-- begin --

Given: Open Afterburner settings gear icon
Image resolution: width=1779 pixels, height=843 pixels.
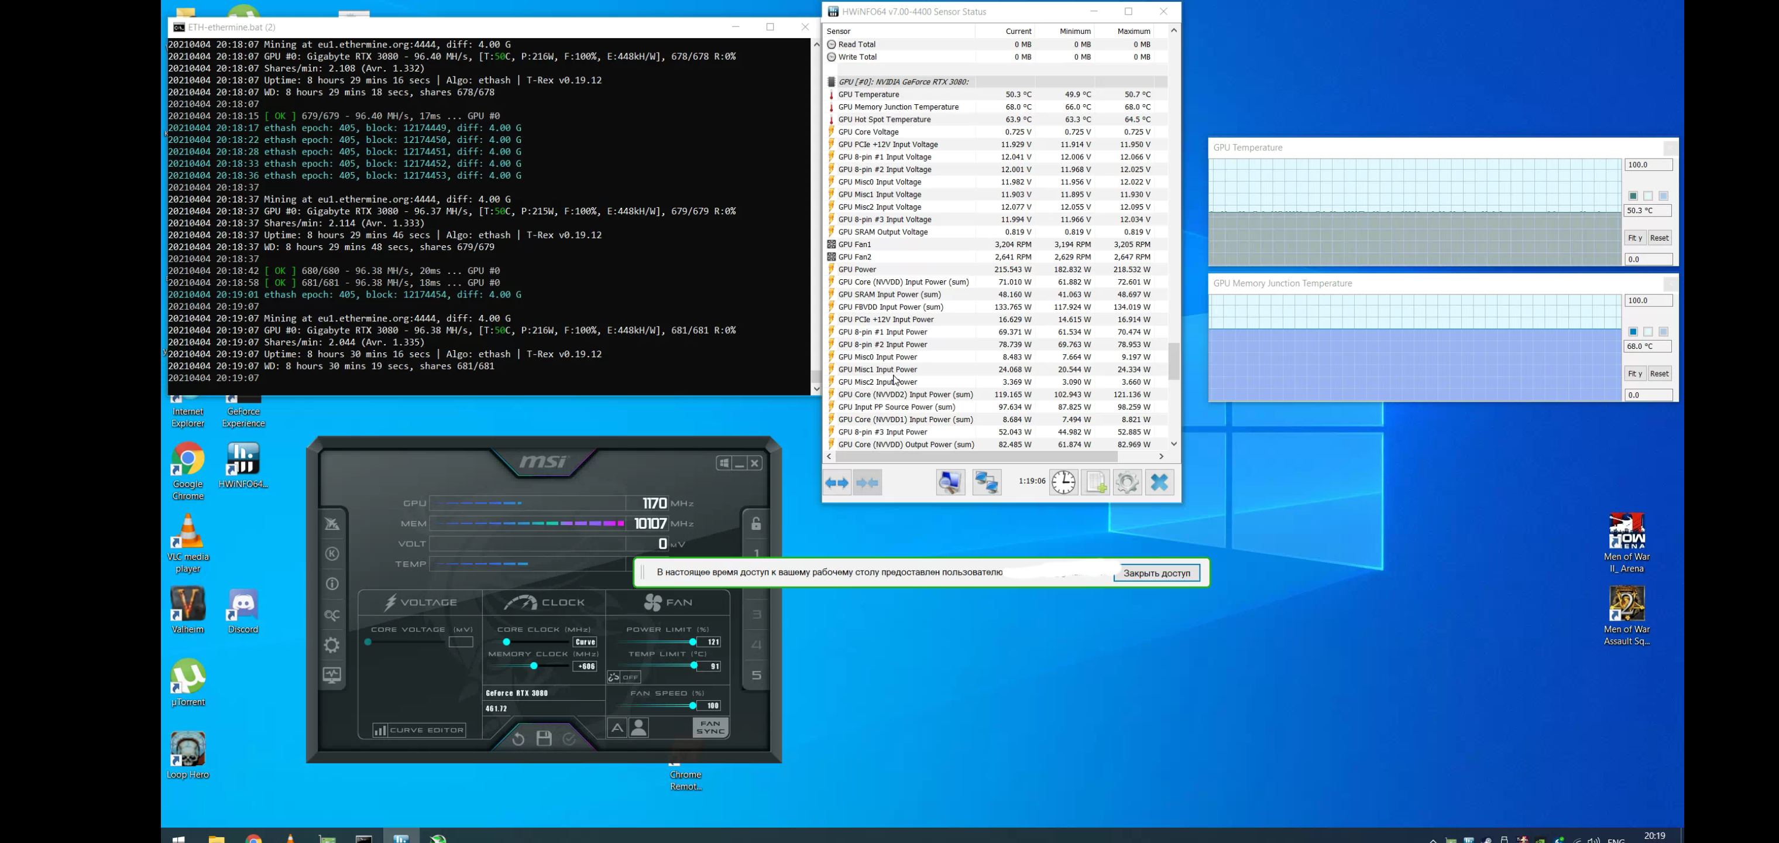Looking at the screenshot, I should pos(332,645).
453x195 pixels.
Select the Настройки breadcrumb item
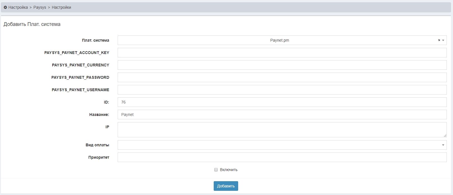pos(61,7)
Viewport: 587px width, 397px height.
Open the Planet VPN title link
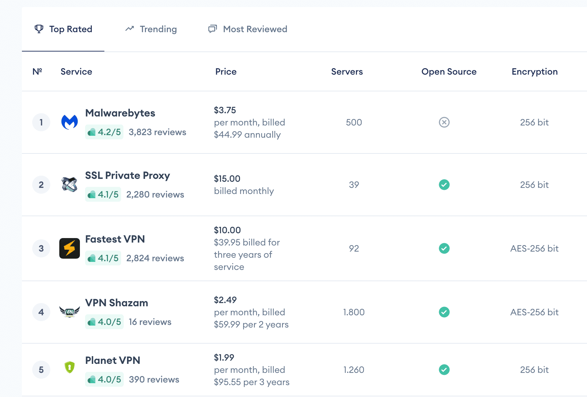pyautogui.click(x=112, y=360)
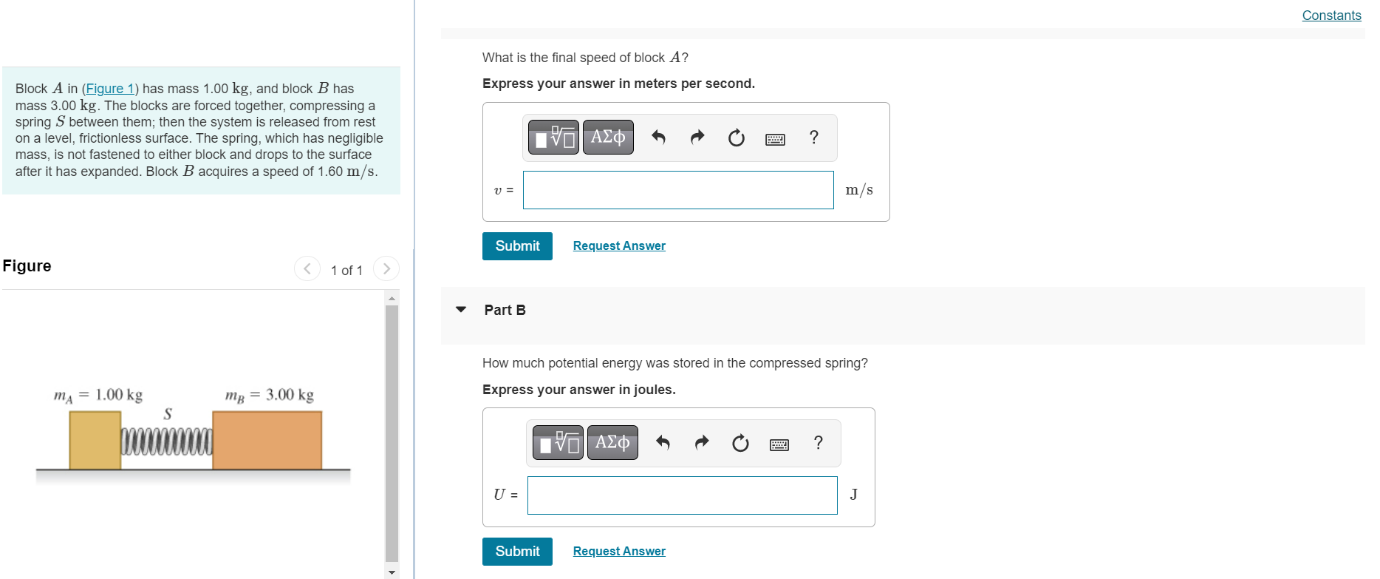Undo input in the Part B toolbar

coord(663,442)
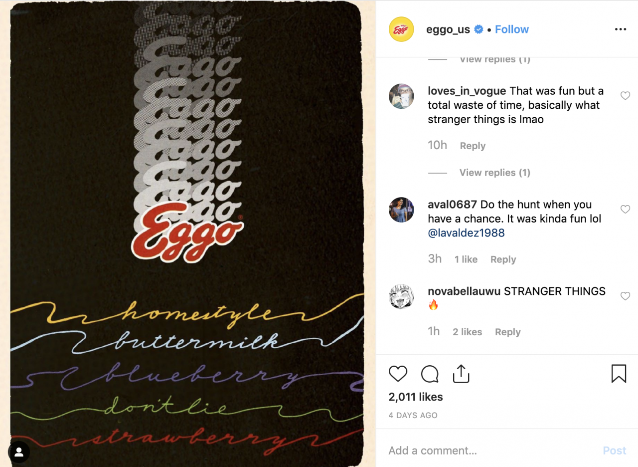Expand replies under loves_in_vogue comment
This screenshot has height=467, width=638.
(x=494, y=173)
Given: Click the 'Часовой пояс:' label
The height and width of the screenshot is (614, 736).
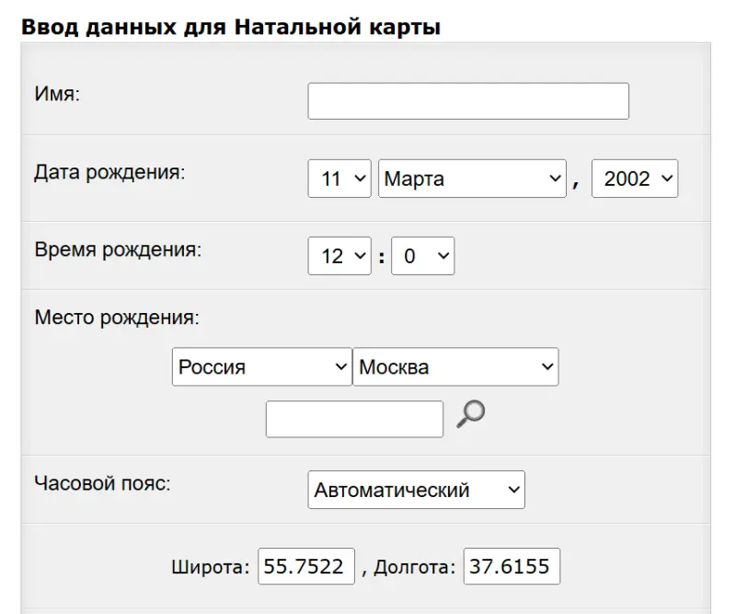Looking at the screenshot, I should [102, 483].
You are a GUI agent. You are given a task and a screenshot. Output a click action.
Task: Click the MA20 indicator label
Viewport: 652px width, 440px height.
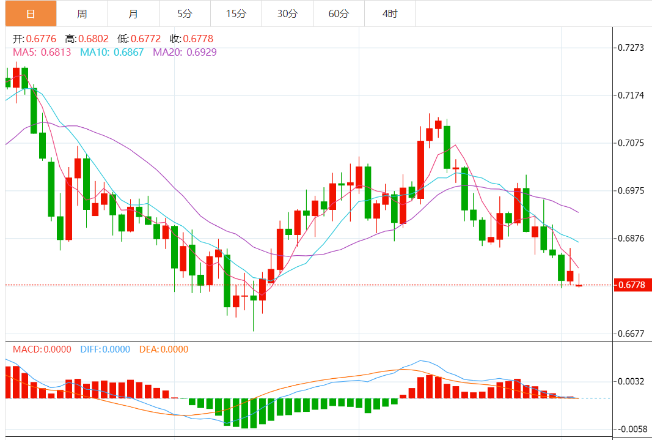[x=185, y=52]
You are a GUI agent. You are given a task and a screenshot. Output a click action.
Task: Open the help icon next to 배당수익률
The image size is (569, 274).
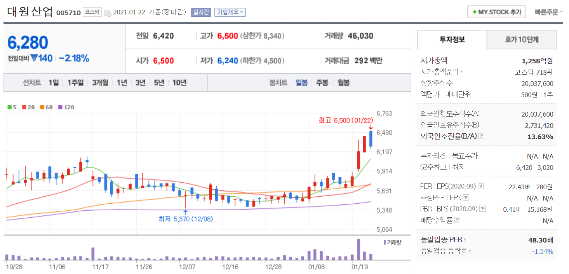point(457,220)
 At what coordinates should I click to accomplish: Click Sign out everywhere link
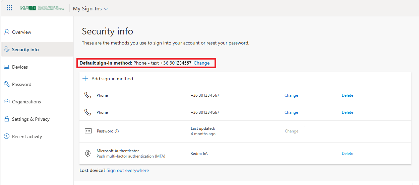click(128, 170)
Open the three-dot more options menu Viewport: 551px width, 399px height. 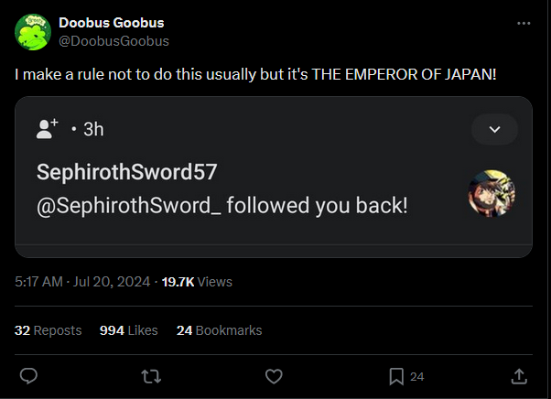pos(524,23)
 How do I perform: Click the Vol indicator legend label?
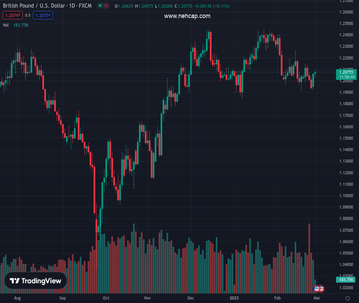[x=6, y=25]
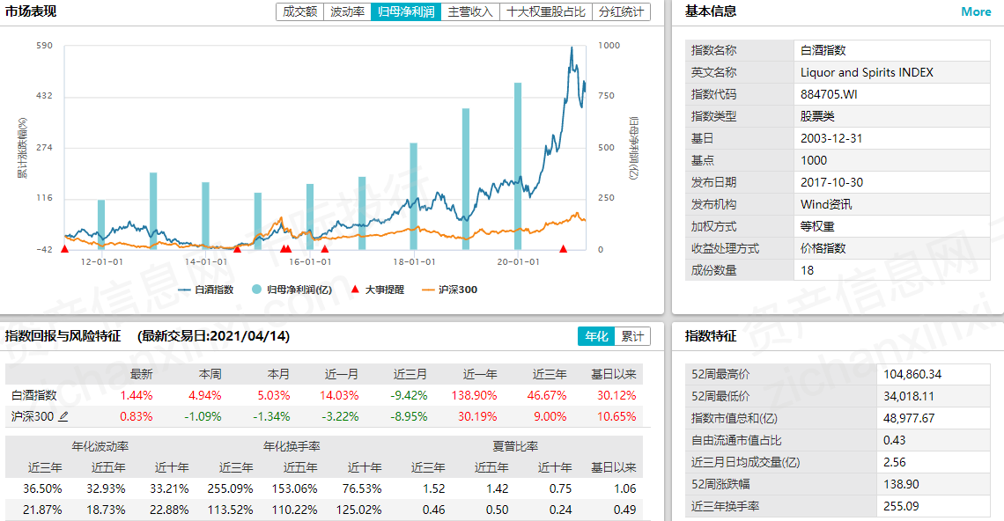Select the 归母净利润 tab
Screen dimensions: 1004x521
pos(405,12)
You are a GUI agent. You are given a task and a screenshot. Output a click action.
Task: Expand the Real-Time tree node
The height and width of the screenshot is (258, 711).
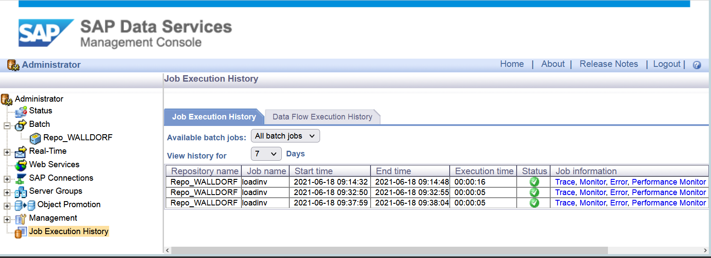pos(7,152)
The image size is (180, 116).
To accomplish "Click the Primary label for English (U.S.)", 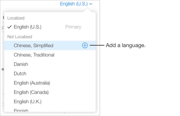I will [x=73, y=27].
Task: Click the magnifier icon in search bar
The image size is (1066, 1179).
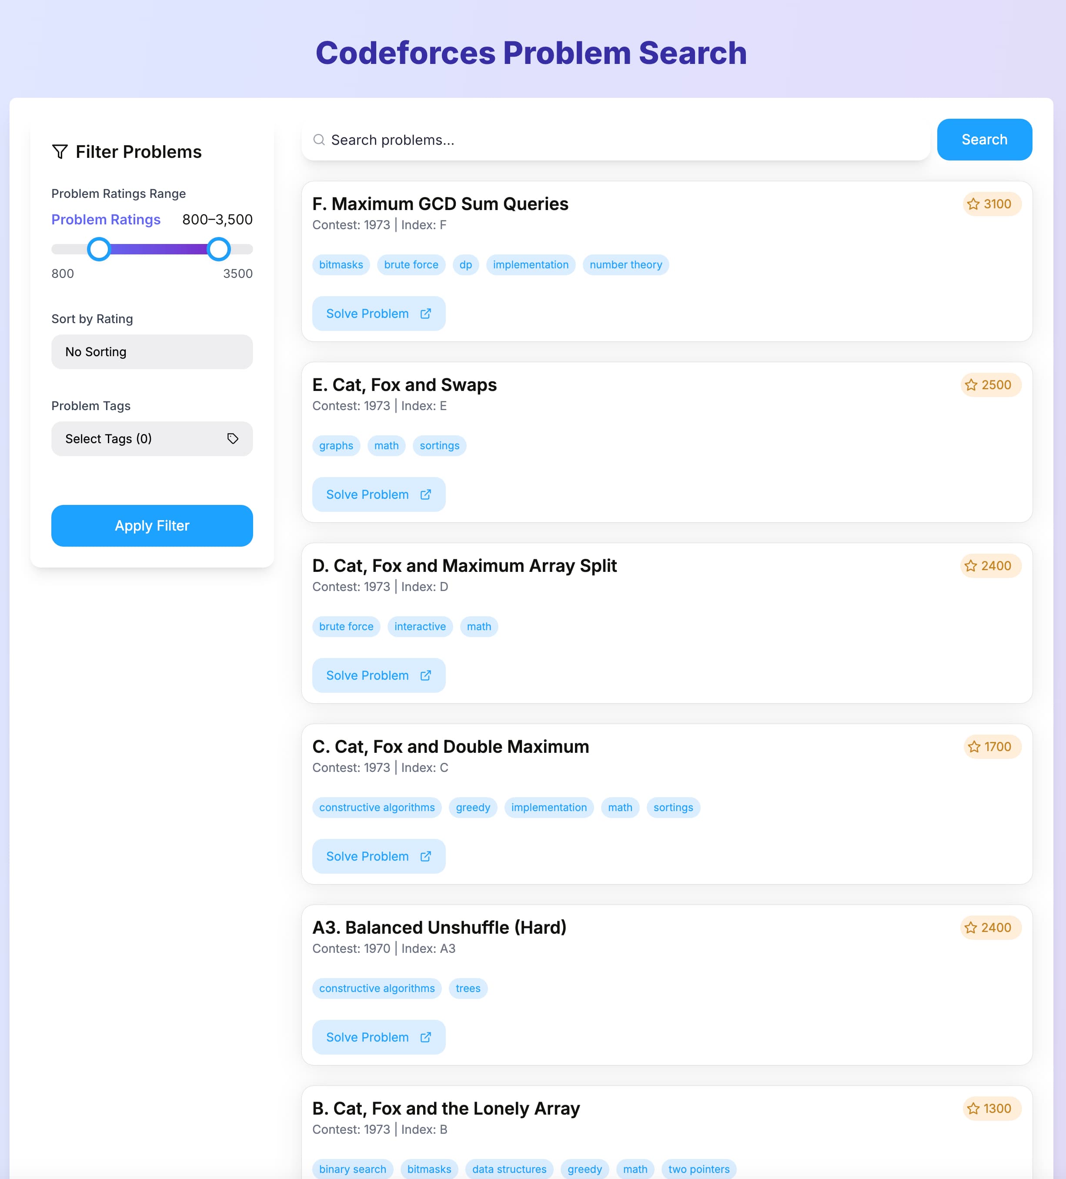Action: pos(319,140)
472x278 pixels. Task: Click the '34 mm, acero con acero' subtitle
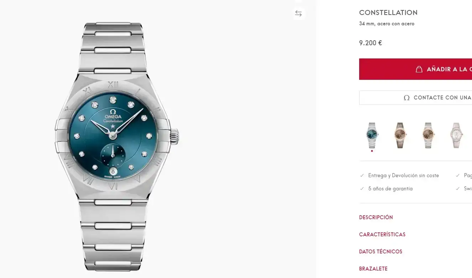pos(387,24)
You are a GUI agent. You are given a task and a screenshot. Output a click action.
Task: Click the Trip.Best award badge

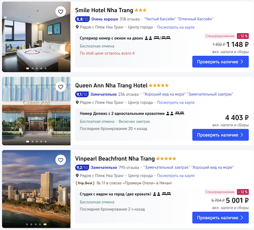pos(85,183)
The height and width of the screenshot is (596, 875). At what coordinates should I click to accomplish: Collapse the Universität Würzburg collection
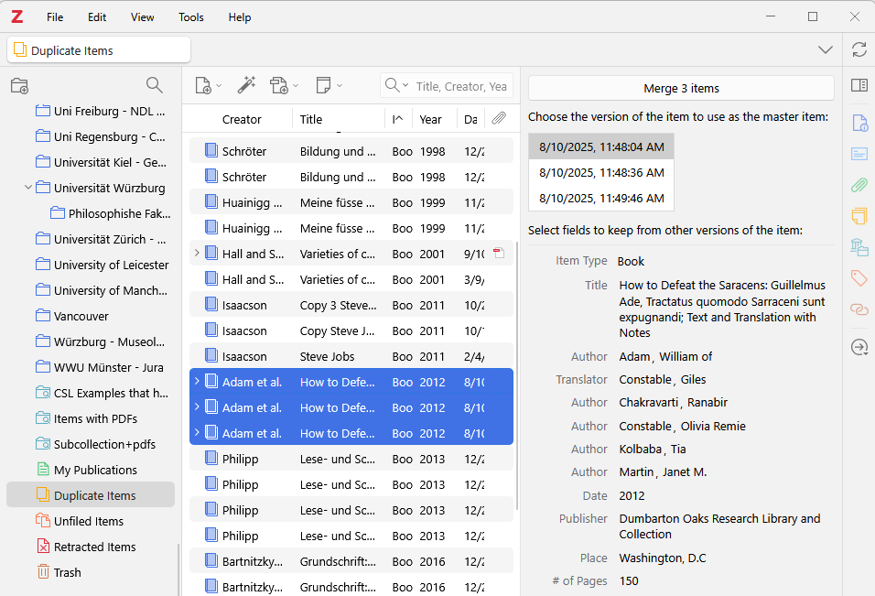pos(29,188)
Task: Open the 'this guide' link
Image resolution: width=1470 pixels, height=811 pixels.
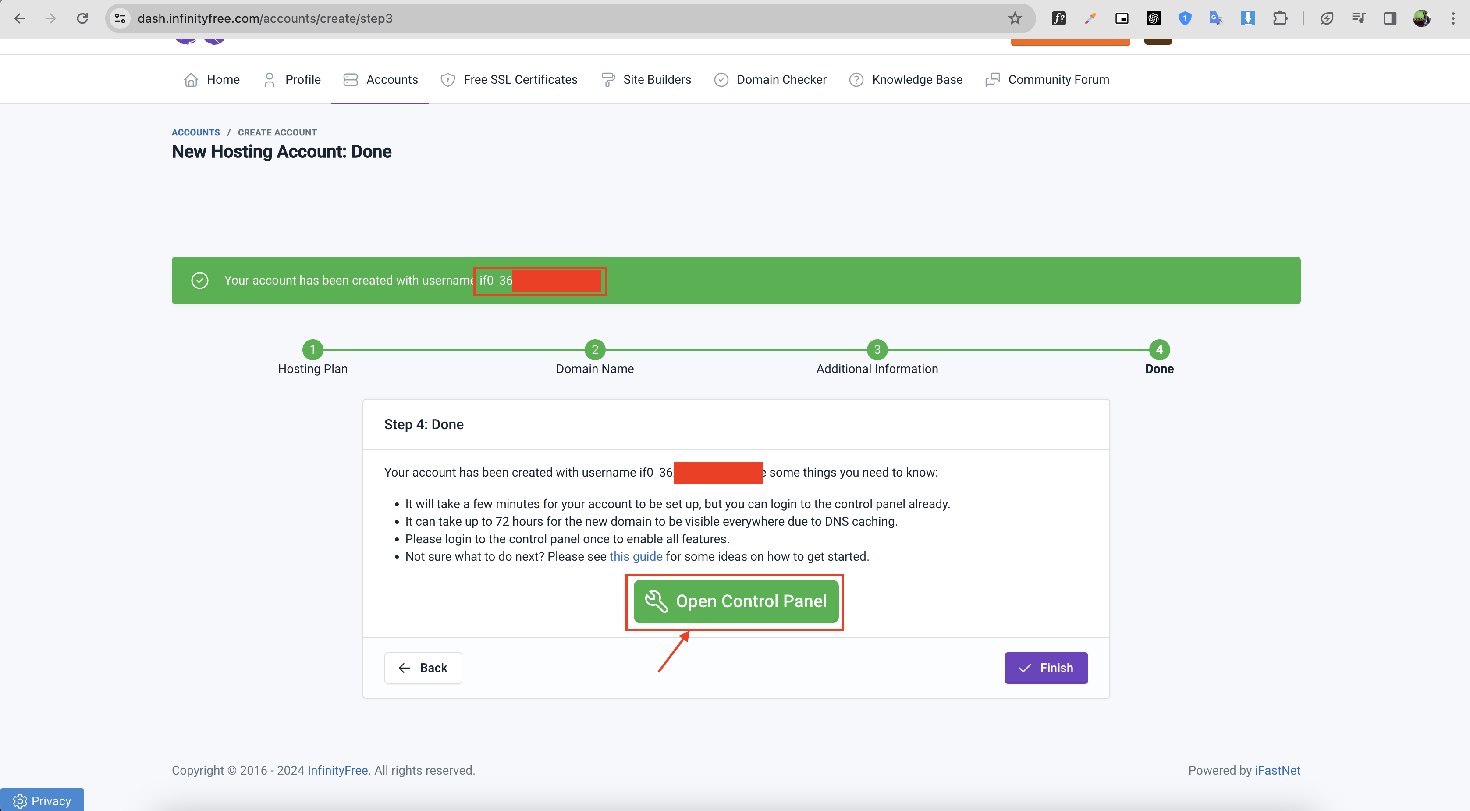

-- end --

__BRIEF__: Copy the entries from the line containing "472x278 pixels. Task: Click" through the end of the entries, substituting "emblem" for "badge" and keeping everything else the same. Leave the pictures out.

__SOLUTION FOR THIS EXERCISE__:
472x278 pixels. Task: Click the '34 mm, acero con acero' subtitle
pos(387,24)
You are a GUI agent. You are given a task and a screenshot. Output a click action.
Task: Click the Trip.Best award emblem

pos(85,183)
The height and width of the screenshot is (596, 875). At what coordinates should I click to accomplish: Collapse the Universität Würzburg collection
pos(29,188)
Task: Open the 'this guide' link
Image resolution: width=1470 pixels, height=811 pixels.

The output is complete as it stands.